Task requirements:
a) Return the stretch of the blog post on a data commons from "Cameron Neylon has" through "data is re-used.".
b) In the blog post on a data commons, who is credited as the speaker in whose talk the author first heard the phrase "open data is free as in a puppy"?
c) According to the blog post on a data commons, why must paid-for deposited data be well structured, tagged up and machine readable? Answer in one to three sentences.

Article:
===============

• john wilbanks' blog by john wilbanks

    Agitating for innovation through open licensing and good technology.

    • On a data commons

      Sunday, 11 May 2008 - 15:14 UTC

      One offshoot of this data licensing discussion is that we really are throwing data online without a lot of thought. Someone’s going to need to fund this stuff and it’s not going to be cheap. I have started using the quip “open data is free as in a puppy” in my talks (hat tip to Anna Gold, in whose talk I first heard the phrase).

      Cameron Neylon has a must-read post on the this aspect of the data commons :

      So I started with the notion of paying researchers to make data available, originally phrased as ‘pay the journals to buy papers’. What I really meant was paying people to put research results somewhere useful. So let us imagine we can pay people to deposit data (we’ll figure out how later). We don’t want to be swamped with rubbish so the data has to be well structured, tagged up and machine readable. If we’re paying for it, we set the standards. We also want to encourage re-use of data, perhaps by paying a premium for the deposition of data that re-uses other data. And in turn, perhaps pay a premium to those whose data is re-used.

===============

Collected data:
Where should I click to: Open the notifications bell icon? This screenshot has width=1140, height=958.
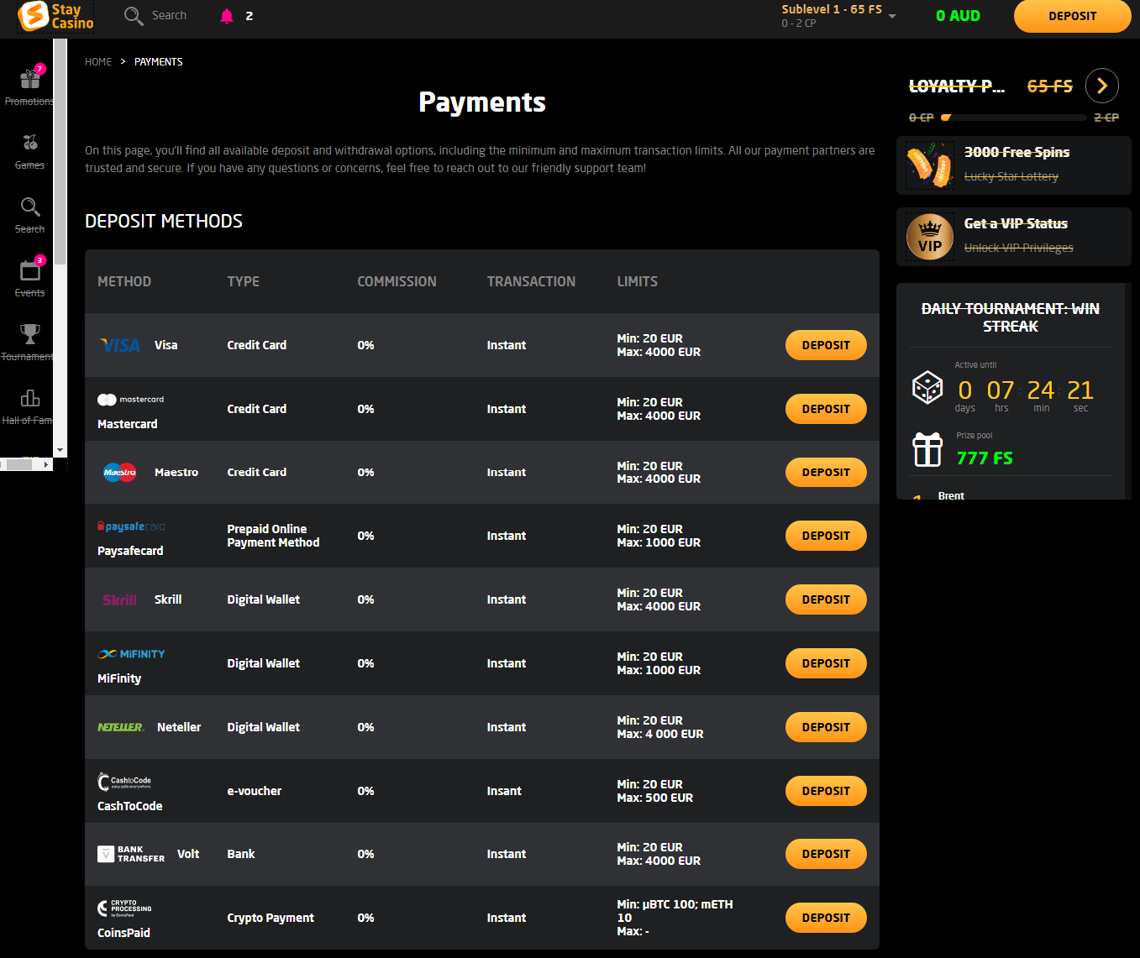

===============

Answers provided:
a)
Cameron Neylon has a must-read post on the this aspect of the data commons :

      So I started with the notion of paying researchers to make data available, originally phrased as ‘pay the journals to buy papers’. What I really meant was paying people to put research results somewhere useful. So let us imagine we can pay people to deposit data (we’ll figure out how later). We don’t want to be swamped with rubbish so the data has to be well structured, tagged up and machine readable. If we’re paying for it, we set the standards. We also want to encourage re-use of data, perhaps by paying a premium for the deposition of data that re-uses other data. And in turn, perhaps pay a premium to those whose data is re-used.

b) Anna Gold.

c) The data must meet these standards to avoid being swamped with rubbish. Because the depositors are being paid, the payers get to set the standards.